Mr Clayton maintained that none of the assets in the trust were relationship property and that Mrs Clayton was not entitled to a division of those assets as part of the relationship property settlement. The significance of this court decision is that the Supreme Court found that the various powers which Mr Clayton enjoyed under the trust deed gave him such a degree of control over the assets of the trust that those powers were effectively property for the purposes of the Property Relationships Act. The value of those powers was equivalent to the value of the trust assets, and were relationship property and able to be divided equitably between Mr and Mrs Clayton.
This decision is significant in a number of ways. First, it looks at the cumulative effect of the different provisions of the trust deed and concludes that those provisions give Mr Clayton the power to effectively deal with the trust capital and income in whatever way he chooses. Mr Clayton is the sole trustee of the trust and is also the settlor. He is a “Principal Family Member” under the trust deed which gave him the power of appointment of both discretionary beneficiaries and trustees. He had the power to change any provision relating to the management and administration of the trust.
Most importantly, he had the power to pay or apply all of the trust capital to one or more discretionary beneficiaries (of which he was one). He could also provide for early distribution of the trust capital including to himself alone. The trust deed also contains a very broad resettlement power which means that Mr Clayton could establish a new trust for any one or more of the discretionary beneficiaries (including himself) leaving little or no capital in the property trust.
The cumulative effect of these provisions gave Mr Clayton such control over trust property that the Supreme Court treated the cumulative rights as property rights of Mr Clayton for the purposes of the Property Relationships Act which are equivalent to the value of the trust assets and available to be divided under that legislation.
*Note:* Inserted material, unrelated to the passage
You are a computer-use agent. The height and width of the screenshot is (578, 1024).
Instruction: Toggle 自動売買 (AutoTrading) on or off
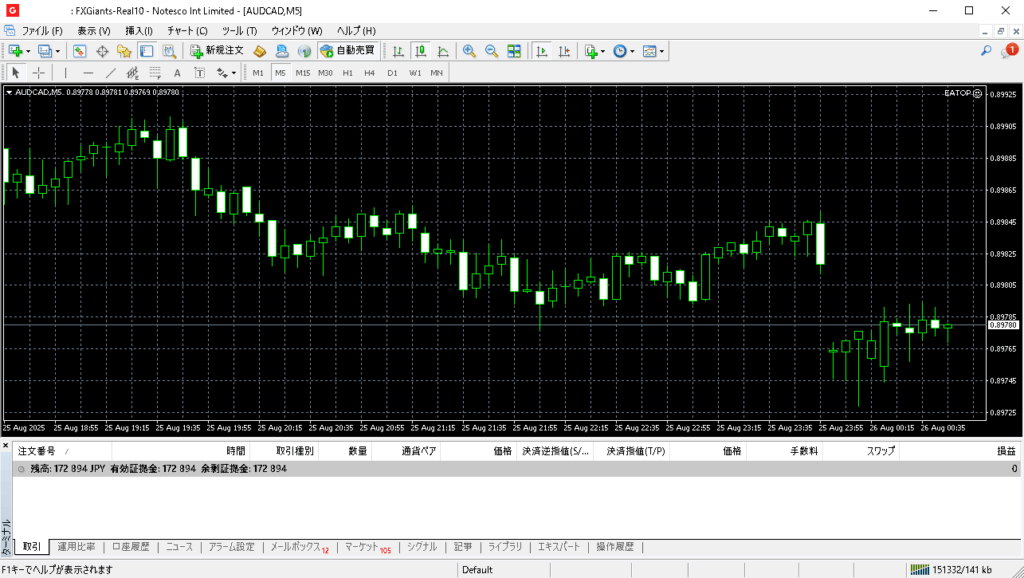point(348,51)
It is possible that the same argument could be made where a liquidator is seeking to recover assets which have been settled on a trust and indeed one of the authorities relied on by the Supreme Court did arise in a liquidation case rather than a relationship property case.
This decision reinforces the importance of ensuring that a trust deed is well drafted and ensures that no one person is able to control the assets of the trust in the way that Mr Clayton was able to do. It is advisable to have more than one trustee and at least one independent trustee who is not a beneficiary of the trust. It is important to ensure that the powers to appoint and remove beneficiaries and trustees cannot be used to subvert the purposes of the trust which is to provide for the final discretionary beneficiaries. In the Clayton case there were a number of provisions which removed the normal fiduciary obligations of Mr Clayton (that is the duties of good faith). The nail in the coffin for Mr Clayton was that there was no effective means of preventing him from exercising the powers he was given in favour of himself.
In establishing a trust, the settlors do lose a degree of control over their assets. In many situations, client resist losing control and choose not to have an independent trustee and to have provisions similar to those in the Clayton case. This decision reinforces that such trusts are not impregnable to the claims of spouses and liquidators or other creditors.